There are also limitations. We determined cancer-specific FGFR aberration frequencies through an analysis that looked at next-generation sequencing from 1 company,[4] which may not be wholly representative of population-level frequencies. We used cancer deaths to estimate cases of metastatic disease in each cancer type, which is an imperfect surrogate. Cancer deaths are not all because of metastatic disease, and as patients with metastatic disease live longer, the incidence of metastatic cancer cases outpaces the incidence of cancer deaths. Unfortunately, to our knowledge, there are currently no data on metastatic disease in the United States, as staging data are only recorded at diagnosis. Nevertheless, we found that cancer death data were the best available option to explore our study objective. A study using the Cancer Registry of Norway[41] found that the majority of cancer deaths were because of metastatic disease, and the recorded numbers are likely underestimated because of underreporting of metachronous metastases. If data on metastatic status are collected in the US population in the future, we encourage researchers exploring this topic to use incidence of metastatic cancer instead.
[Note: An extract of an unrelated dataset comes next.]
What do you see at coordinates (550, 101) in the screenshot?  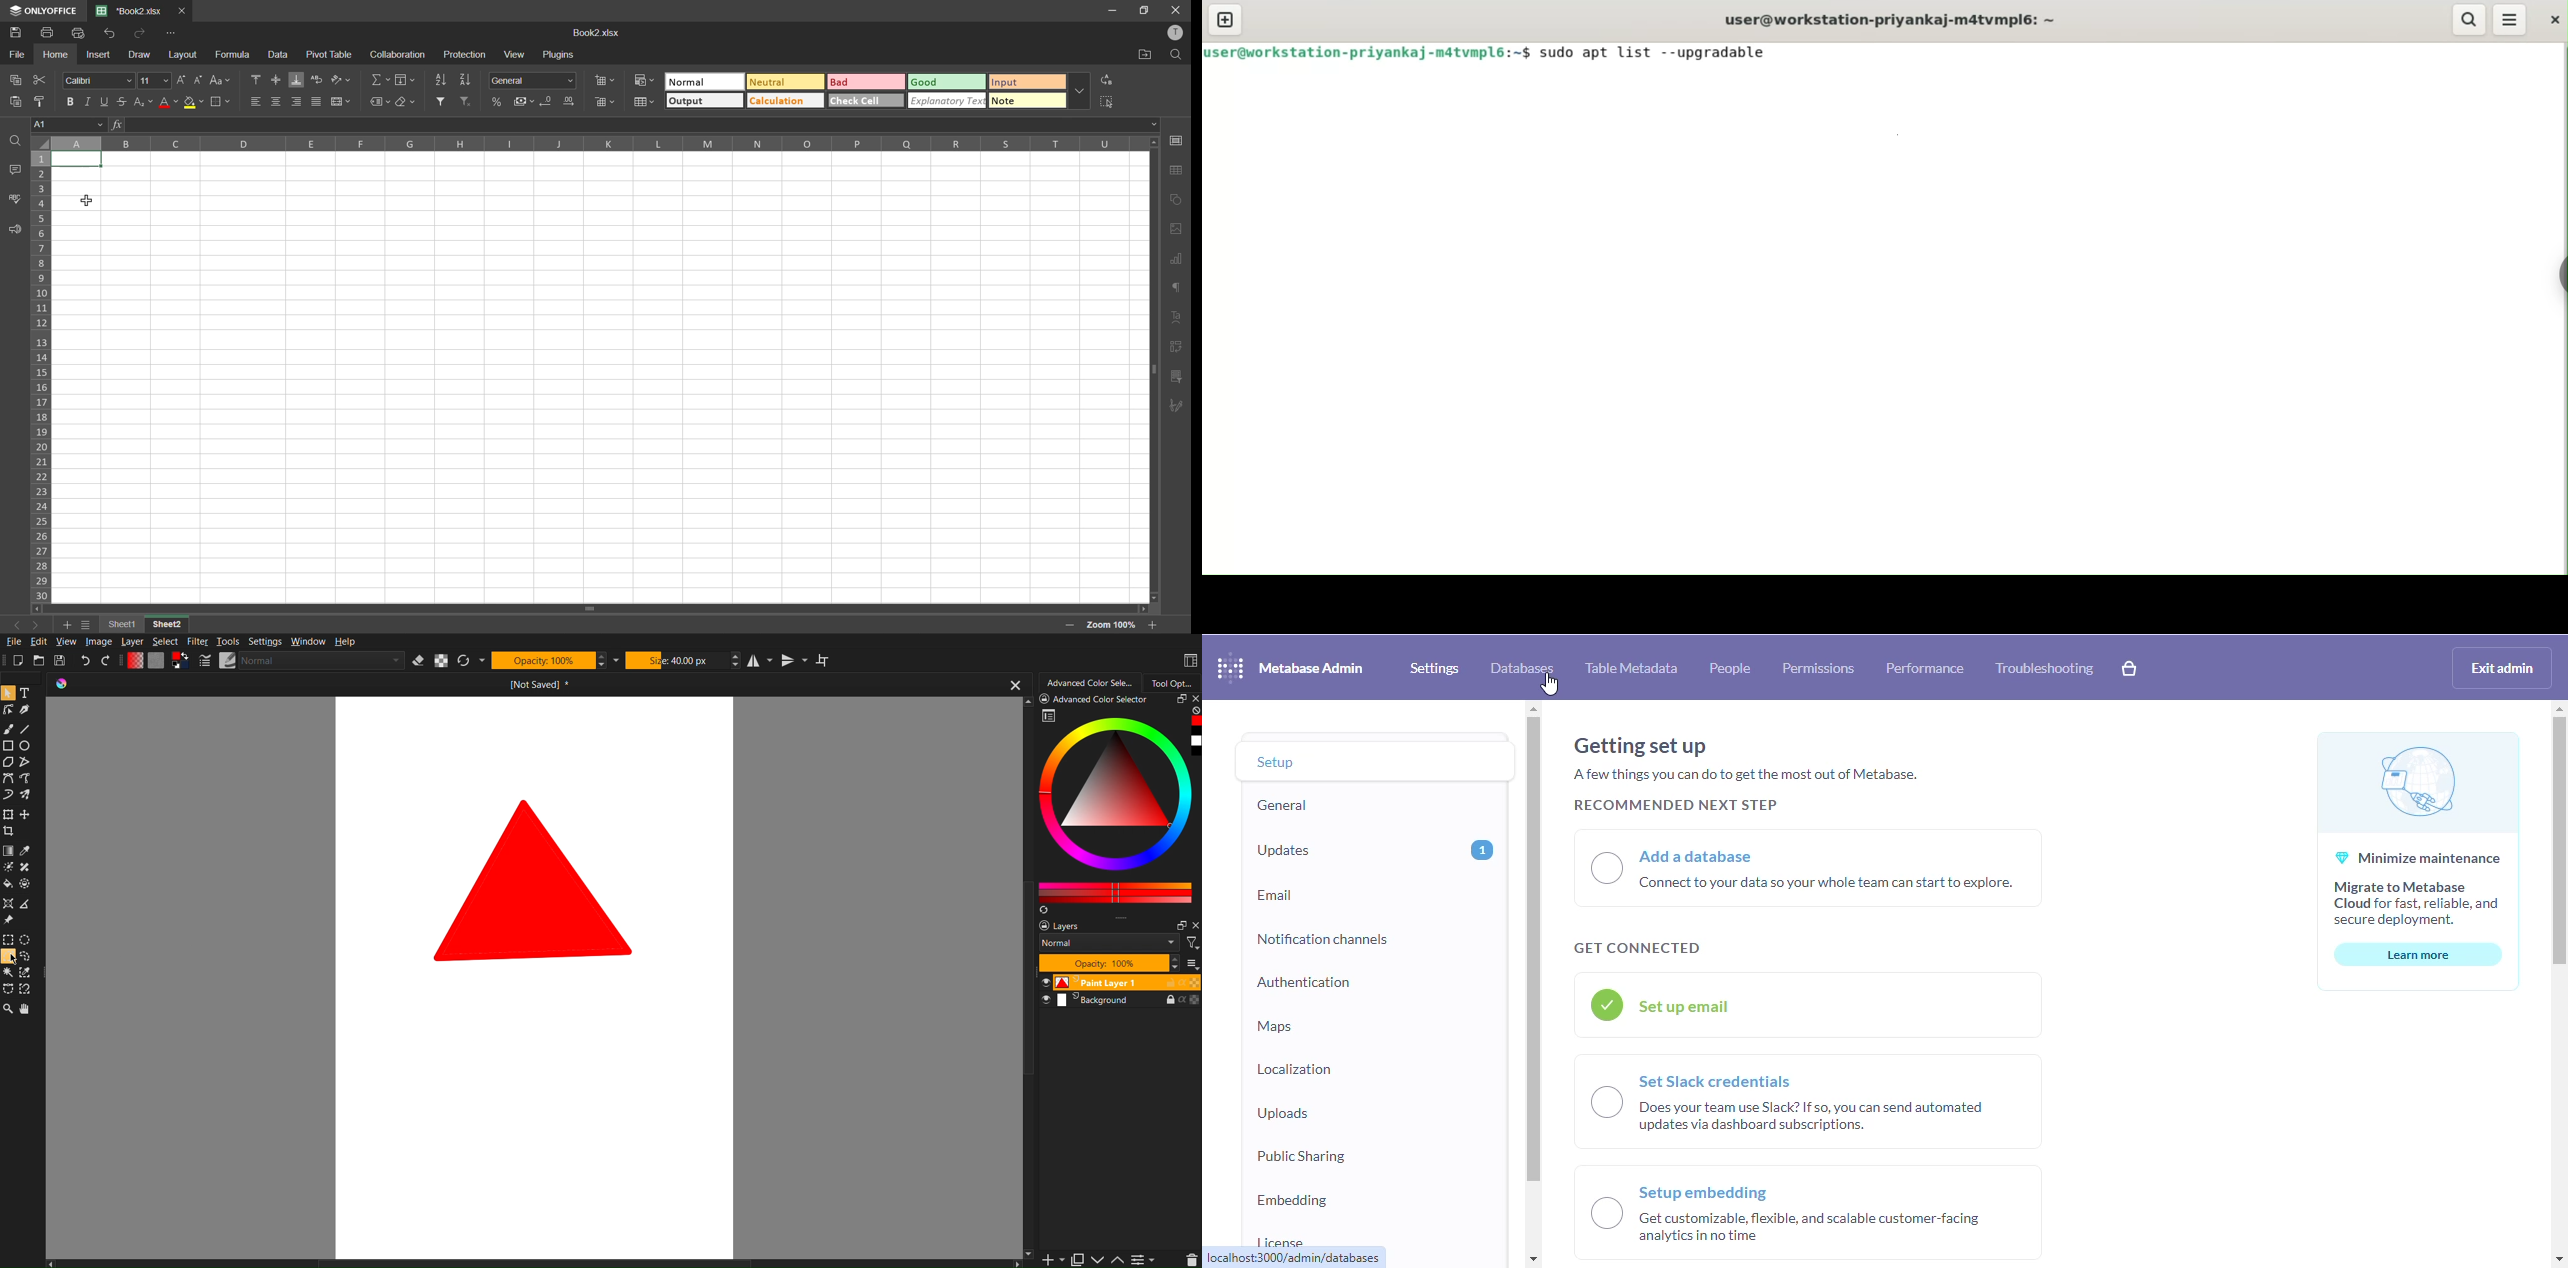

We have almost certainly overestimated the number of cases of metastatic disease and, within that number, the number of patients who would be treated with an off-label drug. This assessment was not conducted to accurately approximate the number of patients who will be treated with erdafitinib but instead to determine the proportion of patients eligible for off-label use and to highlight the fact that the consequences of this accelerated approval reach far beyond the patient population it was intended to treat. Off-label drug use is practiced across almost all cancer types, most likely prescribed to metastatic cancer patients in a later line because of unapproved indication for specific tumors.[42] Completed and ongoing trials on erdafitinib and other FGFR-targeting drugs in various cancers exemplify the interest around this type of targeted therapy, and the fact that erdafitinib is the first FGFR-targeting drug to be approved by the FDA[43] makes it susceptible to off-label use for patients with FGFR alterations. Enthusiasm for precision oncology may fuel this extrapolation.[44,45,46,47]

Conclusions

This study found that the potential for off-label use of FGFR inhibitors such as erdafitinib spans a number of cancer types and a large patient population. Off-label use may be 3-fold higher than on-label use, based on population cancer statistics and the frequency of molecular alterations. Clinicians interested in off-label use may easily find case reports or series that may provide exploratory or circumstantial support for those choices. Because it may be tempting and plausible to use FGFR inhibitors for nonapproved uses, our analysis suggests that the size of this market share may be several times larger than the approved indication. Systematic trials to explore off-label uses may be desirable for drugs that target clear, identifiable molecular alterations because this may be more efficient than off-label use in identifying clinical scenarios where this agent has activity.